Mon agence se trouve dans l'immeuble de la California Fidelity Insurance Company pour qui je travaillais autrefois. Aujourd'hui, nos rapports ont changé. Je fais toujours quelques enquêtes pour le compte de la compagnie, qui, en échange, me cède ce deux-pièces avec une entrée indépendante et un petit balcon sur la rue principale de Santa Teresa. C'est là que Nikki Fife est venue me rendre sa première visite, il y a trois semaines. Comme je travaille seule, j'ai un service d'abonnés absents qui prend mes messages téléphoniques quand je ne suis pas au bureau. C'est moi qui m'occupe de toute la paperasserie. Je ne gagne pas des mille et des cents, mais dans l'ensemble, ça va.

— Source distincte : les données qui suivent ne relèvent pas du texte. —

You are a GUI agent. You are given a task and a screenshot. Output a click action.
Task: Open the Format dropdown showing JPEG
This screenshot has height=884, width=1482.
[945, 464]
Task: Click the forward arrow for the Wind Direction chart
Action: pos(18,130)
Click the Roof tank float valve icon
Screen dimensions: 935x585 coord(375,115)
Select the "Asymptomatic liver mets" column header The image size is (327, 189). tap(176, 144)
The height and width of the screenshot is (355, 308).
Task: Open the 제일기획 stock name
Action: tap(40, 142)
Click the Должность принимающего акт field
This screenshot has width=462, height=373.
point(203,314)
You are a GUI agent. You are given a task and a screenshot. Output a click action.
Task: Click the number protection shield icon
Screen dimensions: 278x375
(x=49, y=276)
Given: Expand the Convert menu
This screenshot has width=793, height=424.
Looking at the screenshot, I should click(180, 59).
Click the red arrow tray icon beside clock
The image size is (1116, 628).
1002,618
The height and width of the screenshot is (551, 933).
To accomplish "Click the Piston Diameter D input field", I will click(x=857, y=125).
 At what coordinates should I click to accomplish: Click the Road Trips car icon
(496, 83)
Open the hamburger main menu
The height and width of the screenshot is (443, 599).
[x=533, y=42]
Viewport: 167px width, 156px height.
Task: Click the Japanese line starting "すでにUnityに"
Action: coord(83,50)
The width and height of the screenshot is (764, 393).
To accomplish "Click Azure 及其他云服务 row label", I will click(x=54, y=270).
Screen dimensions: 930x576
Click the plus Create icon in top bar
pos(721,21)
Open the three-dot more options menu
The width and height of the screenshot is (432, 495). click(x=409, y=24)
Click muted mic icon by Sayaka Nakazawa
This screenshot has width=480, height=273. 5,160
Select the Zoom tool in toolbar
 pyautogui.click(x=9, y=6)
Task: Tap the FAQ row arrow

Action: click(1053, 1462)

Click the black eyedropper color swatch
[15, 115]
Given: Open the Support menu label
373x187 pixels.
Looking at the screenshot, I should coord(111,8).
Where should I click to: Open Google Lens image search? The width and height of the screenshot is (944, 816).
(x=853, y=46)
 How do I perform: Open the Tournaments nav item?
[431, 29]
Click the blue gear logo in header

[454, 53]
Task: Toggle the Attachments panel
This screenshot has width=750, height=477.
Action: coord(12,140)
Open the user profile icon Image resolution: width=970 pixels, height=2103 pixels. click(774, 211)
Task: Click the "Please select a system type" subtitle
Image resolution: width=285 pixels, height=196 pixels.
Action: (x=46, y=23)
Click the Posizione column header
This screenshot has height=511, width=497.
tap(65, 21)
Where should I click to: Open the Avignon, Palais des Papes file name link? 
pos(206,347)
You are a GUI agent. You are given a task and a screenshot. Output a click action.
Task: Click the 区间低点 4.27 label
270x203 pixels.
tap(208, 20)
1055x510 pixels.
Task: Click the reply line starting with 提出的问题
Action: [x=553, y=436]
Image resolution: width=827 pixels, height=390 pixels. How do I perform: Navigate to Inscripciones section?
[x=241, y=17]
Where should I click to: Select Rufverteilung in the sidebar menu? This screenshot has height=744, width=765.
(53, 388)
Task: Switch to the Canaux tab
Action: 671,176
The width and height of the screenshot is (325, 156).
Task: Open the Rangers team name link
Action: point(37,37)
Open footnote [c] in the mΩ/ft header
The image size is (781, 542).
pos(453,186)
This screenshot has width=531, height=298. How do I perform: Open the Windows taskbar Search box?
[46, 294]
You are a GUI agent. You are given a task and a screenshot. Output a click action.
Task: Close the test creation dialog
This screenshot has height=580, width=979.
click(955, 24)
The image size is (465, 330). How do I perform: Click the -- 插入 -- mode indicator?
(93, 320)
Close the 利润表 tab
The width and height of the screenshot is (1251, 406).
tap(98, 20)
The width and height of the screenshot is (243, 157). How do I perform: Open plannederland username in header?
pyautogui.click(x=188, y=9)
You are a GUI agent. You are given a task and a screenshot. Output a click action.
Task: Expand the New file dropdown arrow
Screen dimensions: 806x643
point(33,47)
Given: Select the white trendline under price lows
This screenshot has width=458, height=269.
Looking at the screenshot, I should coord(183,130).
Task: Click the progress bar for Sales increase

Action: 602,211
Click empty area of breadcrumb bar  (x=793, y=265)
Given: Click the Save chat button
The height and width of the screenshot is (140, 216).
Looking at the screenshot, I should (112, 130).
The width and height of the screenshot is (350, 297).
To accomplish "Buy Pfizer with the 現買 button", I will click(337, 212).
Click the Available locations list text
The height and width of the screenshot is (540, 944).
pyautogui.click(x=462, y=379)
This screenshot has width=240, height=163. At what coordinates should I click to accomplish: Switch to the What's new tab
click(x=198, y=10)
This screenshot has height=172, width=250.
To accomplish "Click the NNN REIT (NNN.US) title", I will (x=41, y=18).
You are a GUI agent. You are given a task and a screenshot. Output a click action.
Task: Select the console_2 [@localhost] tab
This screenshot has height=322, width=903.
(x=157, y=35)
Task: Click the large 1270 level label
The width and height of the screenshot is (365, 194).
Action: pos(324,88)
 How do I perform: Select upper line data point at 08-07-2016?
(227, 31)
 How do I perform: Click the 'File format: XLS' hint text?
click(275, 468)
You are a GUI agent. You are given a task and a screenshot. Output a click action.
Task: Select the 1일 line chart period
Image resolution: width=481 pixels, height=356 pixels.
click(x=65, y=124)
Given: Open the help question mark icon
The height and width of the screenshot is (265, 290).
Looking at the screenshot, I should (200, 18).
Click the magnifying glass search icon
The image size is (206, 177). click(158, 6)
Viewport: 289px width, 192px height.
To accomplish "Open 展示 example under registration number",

J'étais sortie presque toute la matinée et c'est en repassant en coup de vent pour prendre mon appareil photo que je suis tombée sur Nikki Fife, plantée dans le couloir devant ma porte. Je ne la connaissais pas personnellement mais, il y a huit ans, j'avais assisté à son procès et à sa condamnation pour le meurtre de son mari, Laurence Fife, un avocat très réputé à Santa Teresa. A l'époque, elle n'avait pas trente ans. Sa beauté m'avait frappée : une peau de satin et des cheveux d'un blond très pâle. Et surtout ses yeux, bleus et foncés comme la mer avant l'orage. Aujourd'hui, son visage s'est un peu rempli ; sans doute le régime de la prison, pas idéal pour garder la forme. Mais elle a toujours cet air délicat, immatériel qui, au procès, m'avait fait trouver tellement incongrue l'accusation de meurtre. Ses cheveux ont poussé et repris leur teinte naturelle, un châtain très clair, presque incolore. Elle doit avoir dans les trente-cinq, trente-six ans, et la réclusion au California Institute for Women ne l'a marquée d'aucune ride visible.
Je la fais entrer sans rien dire.
- Vous me connaissez, affirme-t-elle en s'asseyant.
- Oui, j'ai fait quelques enquêtes pour votre mari.
Elle m'examine avec attention.
- Ça s'est arrêté là ?
Je n'ai pas besoin qu'on me fasse un dessin.
- Je suis aussi venue au palais de justice suivre votre procès, dis-je. Rien d'autre. Si c'est ce qui vous intéresse, sachez qu'il n'y a jamais rien eu entre lui et moi. Sans vouloir vous vexer, ce n'était pas du tout mon type. Voulez-vous un café ?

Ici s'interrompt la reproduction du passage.